> [AIM]: Continue the account of television in Iran after its last sentence, keeping the same first-person voice.

Simply put, revolutionary television was boring. And within a few years it proved no match for a new invention, the VCR. Before long, even ordinary people on limited incomes were saving their money to buy imported VCRs. The clerics struggled to ban trafficking in videos, labeling them “an invitation to prostitutes from the East and West to come into your living room.” The campaign didn’t work. And that should not have surprised the Islamic Republic. The revolution itself had been spurred on by contraband tape recordings of Khomeini’s voice preaching from exile. Why should anyone think Iranians would tamely yield to a new regime’s efforts to ban a new kind of tape cassette?
A lively underground business quickly grew up, selling pirated American films illegally on the streets of Tehran before they were sold legally in the United States. Because of the convenience and availability, I saw more first-run films in Tehran than I ever would have seen in the United States.
Then came satellite dishes. They were illegal but in high demand, particularly after intrepid entrepreneurs began producing them locally—which made them one-tenth the cost of foreign-made ones. Newspapers would periodically run stories of police seizures of hundreds of satellite dishes. That only made people more inventive in hiding the dishes: under foliage, elaborate covers of plastic sheeting, or camouflage tarps; in the trees; at the bottom of swimming pools; on balconies and in gardens. Even some of the most seemingly traditional families had “satellite.”
Turkish television in particular built an audience with its fare of striptease dancing, violent action films, and soft porn. Then, in the summer of 1999, a massive earthquake struck Turkey, killing more than seventeen thousand people and preempting regular programming for days. “Everywhere I went in Tehran,” recalled a friend who was visiting Iran at the time, “I heard complaints that the regular Turkish television shows were not being shown. One taxi driver told me, ‘Okay, I can understand it for one or two days, but it’s been a week of nothing but earthquake.’”
In the late 1990s, the clerics openly admitted that state-run television was second-rate. The government poured tens of millions of dollars into new programming. The result has been to make Iranian television schizophrenic. The news side is tightly controlled and largely predictable. But the entertainment division is downright avant garde.
The news side broadcasts the speeches of the Supreme Leader, the sermons of the Friday prayer leaders in Tehran, and the important debates in Parliament. The evening news is an empty ritual. For years it opened with file footage of the Iran-Iraq war and military marches. It would be as if American news began with footage of the Vietnam War and John Philip Sousa.
Whenever I visit Iran, I try to catch the English-language evening news. I watch it less for the content than for one of its anchors, an American-born woman with the unlikely name of Judy Garland who is married to an Iranian. (They met in chemistry class at the University of Oklahoma in the 1970s.) On the one hand, I find it disconcerting to hear an American voice reading Iranian propaganda. On the other hand, it is nice to know she is there every night, year after year. I have watched her as she has become more confident and loosened up a bit. She has even begun to wear makeup. Although I have never seen a strand of exposed hair, she has experimented with hoods of color—beige, brown, and blue. Sometimes I think I have detected the trace of a smile on her face.

> [SUPPLIED DATA]:
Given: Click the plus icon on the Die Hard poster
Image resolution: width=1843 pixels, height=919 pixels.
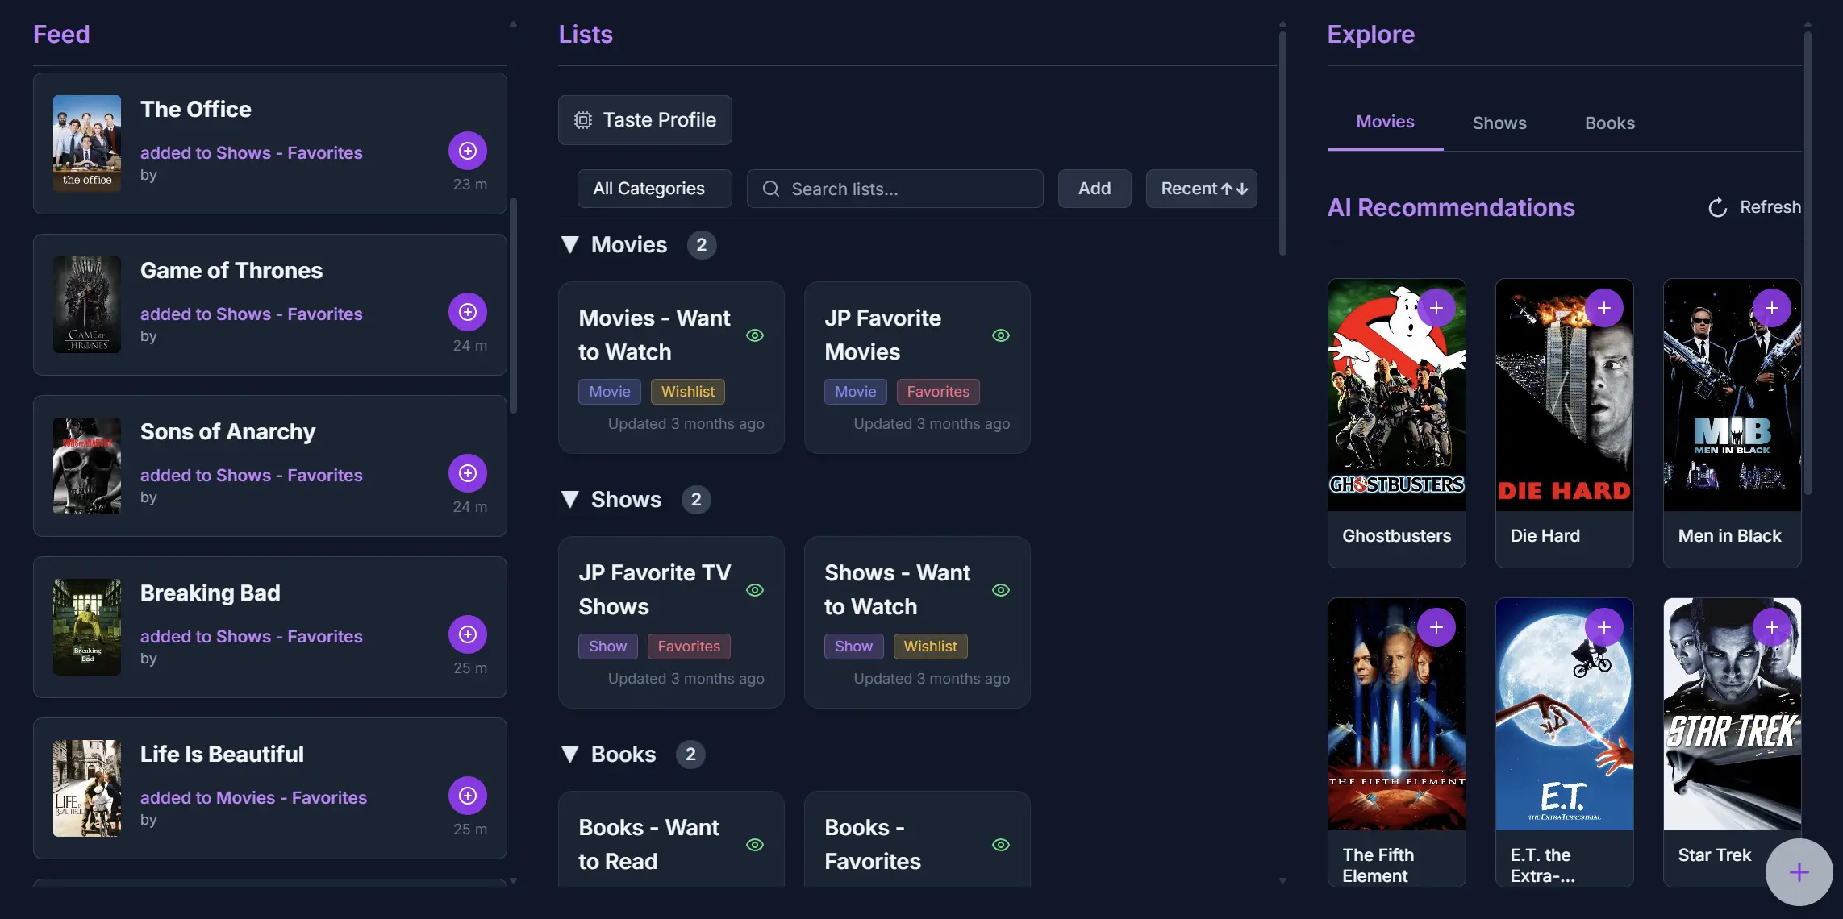Looking at the screenshot, I should pos(1605,307).
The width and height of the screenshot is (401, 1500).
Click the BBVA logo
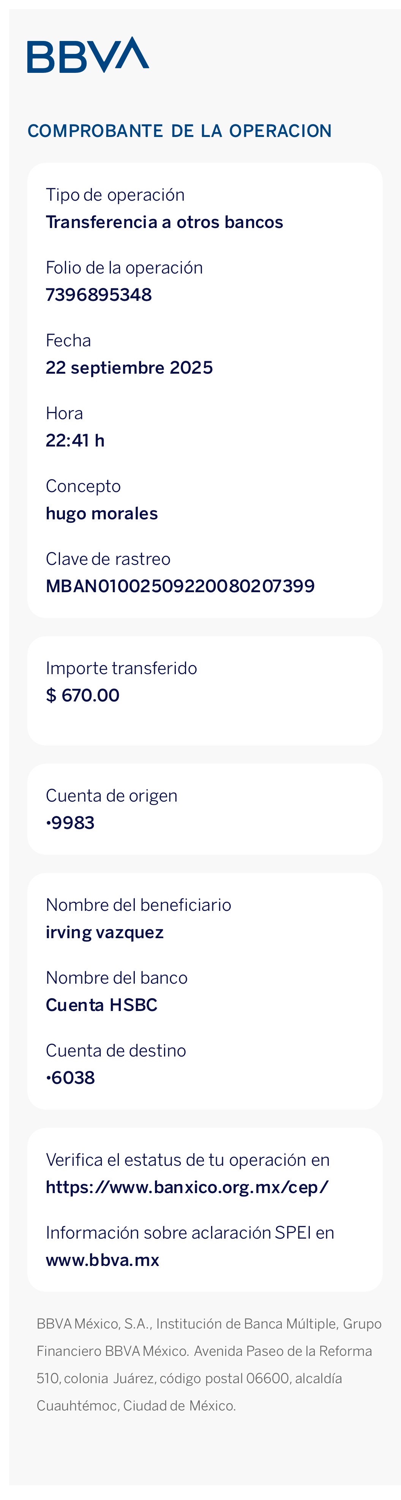[88, 55]
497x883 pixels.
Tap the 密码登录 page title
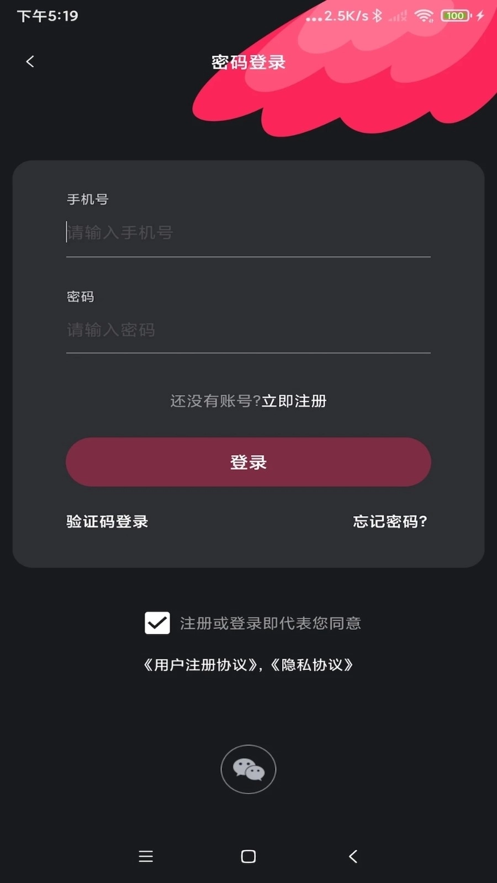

> [TASK RESPONSE]:
Television still plays a blatant propaganda role for the government. I once happened to be in Isfahan with a group of American tourists on November 4, the anniversary of the seizure of the American embassy in Tehran. Except for the “Death to America” banners hanging from lampposts, there was no evidence on the streets that day that this was a particularly ominous day. But television news that evening showed angry bearded men and women draped in black chanting “Death to America” in two dozens cities and towns throughout Iran. “Today is considered ‘Death to America’ Day,” the broadcaster announced.
My fellow tourists giggled. One said he could tell that the footage from Isfahan was fake because the protesters were wearing heavy jackets even though it had been shirtsleeve weather that day. Another noticed that some of the angry protesters were schoolkids who smiled at the camera. A third found it particularly amusing that the American flag in one bit of footage had put the stars and the stripes in the wrong place.
If Americans with only a few days’ exposure to Iran can see the emptiness of the newscasts, imagine how Iranians themselves feel. I don’t know a single Iranian—from any class or any part of Iran—who watches television to get the news. Politicized Iranians read the newspapers; those who can’t be bothered with the newspapers listen to the Persian-language services of the BBC and Voice of America on the shortwave of their radios, just as they did before the revolution. Some prefer the Persian language radio broadcasts beamed from Israel and France, and others the American-sponsored Radio Free Europe beamed from Prague.
And yet Iranian television’s entertainment division is dramatically different. There is an appetite for programs that make people laugh. So an all-out effort has been made to attract viewers—with game shows, soap operas, call-in shows, sports events, even American films like
One Flew
Over the Cuckoo’s Nest
(censored and minus the closet scene).
The Fugitive
with Harrison Ford, once sold as an underground video, eventually made its way to television—with the scenes of unveiled women excised.
Jumanji
with Robin Williams was aired over and over, as was
Dances with Wolves.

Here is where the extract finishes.